### What to do
Write out every entry below word for word, leaving nothing out.

### Data for this task
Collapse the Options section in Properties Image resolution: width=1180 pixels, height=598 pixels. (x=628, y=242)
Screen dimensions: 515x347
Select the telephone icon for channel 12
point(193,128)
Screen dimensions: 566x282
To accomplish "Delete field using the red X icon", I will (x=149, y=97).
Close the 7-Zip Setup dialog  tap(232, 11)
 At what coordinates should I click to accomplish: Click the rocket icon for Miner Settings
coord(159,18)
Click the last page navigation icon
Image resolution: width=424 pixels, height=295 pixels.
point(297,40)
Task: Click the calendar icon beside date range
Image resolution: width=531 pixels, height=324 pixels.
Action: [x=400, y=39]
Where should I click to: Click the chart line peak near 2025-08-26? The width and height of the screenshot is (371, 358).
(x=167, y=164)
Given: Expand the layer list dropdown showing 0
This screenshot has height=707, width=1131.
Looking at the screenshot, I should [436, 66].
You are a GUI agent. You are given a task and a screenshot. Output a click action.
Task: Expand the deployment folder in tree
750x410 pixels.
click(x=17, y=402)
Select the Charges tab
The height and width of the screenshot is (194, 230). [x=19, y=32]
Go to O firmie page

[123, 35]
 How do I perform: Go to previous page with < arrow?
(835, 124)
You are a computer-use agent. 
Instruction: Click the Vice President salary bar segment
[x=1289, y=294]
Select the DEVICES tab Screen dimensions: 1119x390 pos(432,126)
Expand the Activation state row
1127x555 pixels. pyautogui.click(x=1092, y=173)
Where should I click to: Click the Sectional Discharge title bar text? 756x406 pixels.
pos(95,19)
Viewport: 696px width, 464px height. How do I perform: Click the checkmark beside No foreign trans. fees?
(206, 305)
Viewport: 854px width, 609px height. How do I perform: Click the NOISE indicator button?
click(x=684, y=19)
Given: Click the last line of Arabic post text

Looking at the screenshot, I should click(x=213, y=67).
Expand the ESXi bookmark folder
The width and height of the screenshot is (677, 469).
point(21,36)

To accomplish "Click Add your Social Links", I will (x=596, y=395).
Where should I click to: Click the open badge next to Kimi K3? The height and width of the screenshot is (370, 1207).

### Answer section
Collapse the Options section in Properties Image resolution: width=1180 pixels, height=598 pixels. (x=628, y=242)
Screen dimensions: 515x347
Select the telephone icon for channel 12
point(193,128)
Screen dimensions: 566x282
To accomplish "Delete field using the red X icon", I will (x=149, y=97).
Close the 7-Zip Setup dialog  tap(232, 11)
 At what coordinates should I click to accomplish: Click the rocket icon for Miner Settings
coord(159,18)
Click the last page navigation icon
Image resolution: width=424 pixels, height=295 pixels.
point(297,40)
Task: Click the calendar icon beside date range
Image resolution: width=531 pixels, height=324 pixels.
Action: [x=400, y=39]
Where should I click to: Click the chart line peak near 2025-08-26? The width and height of the screenshot is (371, 358).
(x=167, y=164)
Given: Expand the layer list dropdown showing 0
This screenshot has height=707, width=1131.
Looking at the screenshot, I should [436, 66].
You are a GUI agent. You are given a task and a screenshot. Output a click action.
Task: Expand the deployment folder in tree
750x410 pixels.
click(x=17, y=402)
Select the Charges tab
The height and width of the screenshot is (194, 230). [x=19, y=32]
Go to O firmie page

[123, 35]
 How do I perform: Go to previous page with < arrow?
(835, 124)
You are a computer-use agent. 
Instruction: Click the Vice President salary bar segment
[x=1289, y=294]
Select the DEVICES tab Screen dimensions: 1119x390 pos(432,126)
Expand the Activation state row
1127x555 pixels. pyautogui.click(x=1092, y=173)
Where should I click to: Click the Sectional Discharge title bar text? 756x406 pixels.
pos(95,19)
Viewport: 696px width, 464px height. How do I perform: Click the checkmark beside No foreign trans. fees?
(206, 305)
Viewport: 854px width, 609px height. How do I perform: Click the NOISE indicator button?
click(x=684, y=19)
Given: Click the last line of Arabic post text

Looking at the screenshot, I should click(x=213, y=67).
Expand the ESXi bookmark folder
The width and height of the screenshot is (677, 469).
point(21,36)

To accomplish "Click Add your Social Links", I will (x=596, y=395).
Where should I click to: Click the open badge next to Kimi K3? The height and width of the screenshot is (370, 1207).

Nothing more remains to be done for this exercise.